Work required.
Rewrite the entries from the line with "Click the 20.18564E-03 value label" to the line with "(x=16, y=359)", requests included, shifting every coordinate in the answers by -4.

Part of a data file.

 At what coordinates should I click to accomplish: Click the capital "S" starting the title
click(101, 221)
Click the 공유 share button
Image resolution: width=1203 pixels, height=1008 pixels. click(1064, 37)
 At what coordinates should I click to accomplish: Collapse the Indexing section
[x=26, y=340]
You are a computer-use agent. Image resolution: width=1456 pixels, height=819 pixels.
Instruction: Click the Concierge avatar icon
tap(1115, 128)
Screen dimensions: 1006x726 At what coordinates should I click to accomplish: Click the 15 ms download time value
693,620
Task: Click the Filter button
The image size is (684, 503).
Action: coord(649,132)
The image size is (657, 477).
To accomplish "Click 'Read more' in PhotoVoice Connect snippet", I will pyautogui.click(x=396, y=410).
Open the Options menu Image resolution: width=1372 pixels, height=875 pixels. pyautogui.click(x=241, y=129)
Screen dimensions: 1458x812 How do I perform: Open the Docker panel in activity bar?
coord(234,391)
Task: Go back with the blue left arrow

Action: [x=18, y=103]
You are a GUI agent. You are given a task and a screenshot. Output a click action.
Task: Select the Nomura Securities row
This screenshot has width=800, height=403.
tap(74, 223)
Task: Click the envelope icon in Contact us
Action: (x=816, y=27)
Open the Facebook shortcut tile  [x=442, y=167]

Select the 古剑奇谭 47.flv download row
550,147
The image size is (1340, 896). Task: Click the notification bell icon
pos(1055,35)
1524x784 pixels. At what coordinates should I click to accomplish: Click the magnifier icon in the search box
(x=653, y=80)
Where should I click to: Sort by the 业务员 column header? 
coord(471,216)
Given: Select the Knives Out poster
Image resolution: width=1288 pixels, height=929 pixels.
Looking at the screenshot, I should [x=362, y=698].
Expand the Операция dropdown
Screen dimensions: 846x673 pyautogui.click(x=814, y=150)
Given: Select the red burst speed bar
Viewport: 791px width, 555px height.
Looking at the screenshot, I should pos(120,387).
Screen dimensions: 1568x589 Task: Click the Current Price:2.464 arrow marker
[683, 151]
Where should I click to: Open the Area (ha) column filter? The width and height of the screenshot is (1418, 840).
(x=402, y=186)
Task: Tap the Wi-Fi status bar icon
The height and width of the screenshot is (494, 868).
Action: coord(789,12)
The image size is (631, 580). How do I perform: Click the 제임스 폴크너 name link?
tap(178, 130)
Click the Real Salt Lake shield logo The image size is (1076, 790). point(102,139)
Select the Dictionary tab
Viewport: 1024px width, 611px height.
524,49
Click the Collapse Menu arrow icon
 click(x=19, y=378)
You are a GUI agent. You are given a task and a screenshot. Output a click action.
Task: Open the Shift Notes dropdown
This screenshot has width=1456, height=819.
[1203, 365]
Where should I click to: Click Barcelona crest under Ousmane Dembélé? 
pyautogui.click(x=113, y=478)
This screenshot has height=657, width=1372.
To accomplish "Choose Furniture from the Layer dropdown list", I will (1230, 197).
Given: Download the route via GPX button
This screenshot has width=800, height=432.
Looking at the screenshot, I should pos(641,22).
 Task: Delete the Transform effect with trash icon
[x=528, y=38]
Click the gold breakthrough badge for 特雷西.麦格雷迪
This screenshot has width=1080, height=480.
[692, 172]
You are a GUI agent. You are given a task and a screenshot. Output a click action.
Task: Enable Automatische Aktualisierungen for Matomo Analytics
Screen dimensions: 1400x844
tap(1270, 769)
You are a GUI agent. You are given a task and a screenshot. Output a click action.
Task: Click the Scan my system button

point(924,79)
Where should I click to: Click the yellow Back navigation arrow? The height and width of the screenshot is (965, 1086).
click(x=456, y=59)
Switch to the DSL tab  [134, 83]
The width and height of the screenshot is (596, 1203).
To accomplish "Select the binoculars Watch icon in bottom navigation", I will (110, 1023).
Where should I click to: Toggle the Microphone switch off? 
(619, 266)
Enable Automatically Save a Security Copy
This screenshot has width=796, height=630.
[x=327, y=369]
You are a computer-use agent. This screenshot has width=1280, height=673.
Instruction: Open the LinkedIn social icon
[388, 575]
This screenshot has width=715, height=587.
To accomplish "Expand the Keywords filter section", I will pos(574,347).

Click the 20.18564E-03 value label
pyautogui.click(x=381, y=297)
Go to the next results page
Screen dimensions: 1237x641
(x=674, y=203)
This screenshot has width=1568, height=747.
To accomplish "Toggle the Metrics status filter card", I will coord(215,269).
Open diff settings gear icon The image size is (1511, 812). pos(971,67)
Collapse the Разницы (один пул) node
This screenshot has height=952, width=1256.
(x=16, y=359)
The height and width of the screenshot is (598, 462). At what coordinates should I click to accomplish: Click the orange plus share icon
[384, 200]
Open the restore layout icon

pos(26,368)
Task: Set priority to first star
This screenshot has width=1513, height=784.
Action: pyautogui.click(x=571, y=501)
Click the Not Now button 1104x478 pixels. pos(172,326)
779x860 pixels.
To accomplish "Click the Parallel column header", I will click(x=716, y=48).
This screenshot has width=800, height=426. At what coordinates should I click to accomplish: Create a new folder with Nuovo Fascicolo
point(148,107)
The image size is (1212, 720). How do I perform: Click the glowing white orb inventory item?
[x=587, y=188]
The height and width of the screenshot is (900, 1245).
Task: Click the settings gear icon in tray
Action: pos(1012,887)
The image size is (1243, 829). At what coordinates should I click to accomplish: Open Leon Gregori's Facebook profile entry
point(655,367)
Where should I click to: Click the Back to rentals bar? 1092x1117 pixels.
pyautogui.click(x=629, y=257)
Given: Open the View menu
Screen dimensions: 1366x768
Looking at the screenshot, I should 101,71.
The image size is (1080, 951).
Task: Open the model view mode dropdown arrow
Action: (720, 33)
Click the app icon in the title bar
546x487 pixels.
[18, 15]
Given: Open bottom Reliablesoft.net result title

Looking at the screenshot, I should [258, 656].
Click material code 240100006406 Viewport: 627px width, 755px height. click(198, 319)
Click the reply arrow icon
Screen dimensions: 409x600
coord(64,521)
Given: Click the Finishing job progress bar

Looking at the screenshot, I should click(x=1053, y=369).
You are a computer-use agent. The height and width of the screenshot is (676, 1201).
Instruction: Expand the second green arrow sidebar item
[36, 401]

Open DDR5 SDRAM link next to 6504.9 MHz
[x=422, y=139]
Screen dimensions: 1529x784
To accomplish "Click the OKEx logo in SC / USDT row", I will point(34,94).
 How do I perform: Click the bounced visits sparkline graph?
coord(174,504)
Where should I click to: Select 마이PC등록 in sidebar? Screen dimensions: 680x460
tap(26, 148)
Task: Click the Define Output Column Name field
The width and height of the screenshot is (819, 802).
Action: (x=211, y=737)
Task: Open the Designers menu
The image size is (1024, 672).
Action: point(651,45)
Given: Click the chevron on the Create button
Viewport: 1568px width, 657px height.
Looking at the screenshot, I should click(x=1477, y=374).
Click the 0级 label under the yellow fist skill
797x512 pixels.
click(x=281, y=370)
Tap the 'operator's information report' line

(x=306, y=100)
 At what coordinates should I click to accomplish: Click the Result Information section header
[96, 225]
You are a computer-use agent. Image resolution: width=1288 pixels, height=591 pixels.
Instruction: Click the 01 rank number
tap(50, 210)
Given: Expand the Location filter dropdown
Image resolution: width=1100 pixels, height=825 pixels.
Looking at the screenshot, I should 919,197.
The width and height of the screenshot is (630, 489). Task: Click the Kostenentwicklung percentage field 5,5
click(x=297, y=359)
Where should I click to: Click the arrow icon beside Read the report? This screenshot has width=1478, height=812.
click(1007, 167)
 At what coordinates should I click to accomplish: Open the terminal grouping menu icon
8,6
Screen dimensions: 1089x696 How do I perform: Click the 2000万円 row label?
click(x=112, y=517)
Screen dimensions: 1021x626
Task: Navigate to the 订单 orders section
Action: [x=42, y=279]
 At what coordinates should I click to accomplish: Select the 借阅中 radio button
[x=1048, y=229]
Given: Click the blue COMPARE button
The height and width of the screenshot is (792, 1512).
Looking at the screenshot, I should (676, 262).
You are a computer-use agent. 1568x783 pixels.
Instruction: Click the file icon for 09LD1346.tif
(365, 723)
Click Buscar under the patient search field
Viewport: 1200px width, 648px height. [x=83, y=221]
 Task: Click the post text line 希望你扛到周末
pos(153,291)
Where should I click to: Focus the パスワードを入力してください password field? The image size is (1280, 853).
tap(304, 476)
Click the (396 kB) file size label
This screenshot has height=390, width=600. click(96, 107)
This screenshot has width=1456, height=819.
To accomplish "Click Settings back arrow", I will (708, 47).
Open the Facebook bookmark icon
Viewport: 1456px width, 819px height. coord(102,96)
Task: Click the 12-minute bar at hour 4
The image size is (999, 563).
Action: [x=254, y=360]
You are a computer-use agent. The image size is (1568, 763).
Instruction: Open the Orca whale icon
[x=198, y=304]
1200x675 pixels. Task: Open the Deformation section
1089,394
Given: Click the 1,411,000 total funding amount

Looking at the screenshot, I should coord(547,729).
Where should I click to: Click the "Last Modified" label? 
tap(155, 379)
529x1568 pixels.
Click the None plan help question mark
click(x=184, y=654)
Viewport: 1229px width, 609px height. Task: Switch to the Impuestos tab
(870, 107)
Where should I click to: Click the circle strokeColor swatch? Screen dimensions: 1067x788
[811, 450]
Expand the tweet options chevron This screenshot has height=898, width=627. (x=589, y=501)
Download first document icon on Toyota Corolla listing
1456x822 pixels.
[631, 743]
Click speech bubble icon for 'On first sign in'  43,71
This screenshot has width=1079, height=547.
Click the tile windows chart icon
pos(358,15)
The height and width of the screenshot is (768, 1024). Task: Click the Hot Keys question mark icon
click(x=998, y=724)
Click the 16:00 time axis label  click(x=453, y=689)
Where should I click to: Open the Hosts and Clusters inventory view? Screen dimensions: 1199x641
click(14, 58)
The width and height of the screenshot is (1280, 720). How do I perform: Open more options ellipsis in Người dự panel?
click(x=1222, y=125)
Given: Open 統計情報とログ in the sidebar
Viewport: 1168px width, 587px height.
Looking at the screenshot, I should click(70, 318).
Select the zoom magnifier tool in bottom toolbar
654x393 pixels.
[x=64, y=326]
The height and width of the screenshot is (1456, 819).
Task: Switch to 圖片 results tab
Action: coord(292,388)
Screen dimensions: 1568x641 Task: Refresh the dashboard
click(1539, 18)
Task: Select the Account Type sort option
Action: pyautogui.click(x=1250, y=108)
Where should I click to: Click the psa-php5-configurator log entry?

Exercise response.
Click the 20.18564E-03 value label
pyautogui.click(x=377, y=293)
Go to the next results page
Screen dimensions: 1237x641
(x=670, y=199)
This screenshot has width=1568, height=747.
To accomplish "Toggle the Metrics status filter card", I will coord(211,265).
Open diff settings gear icon The image size is (1511, 812). pos(967,63)
Collapse the Разницы (один пул) node
This screenshot has height=952, width=1256.
(x=12, y=355)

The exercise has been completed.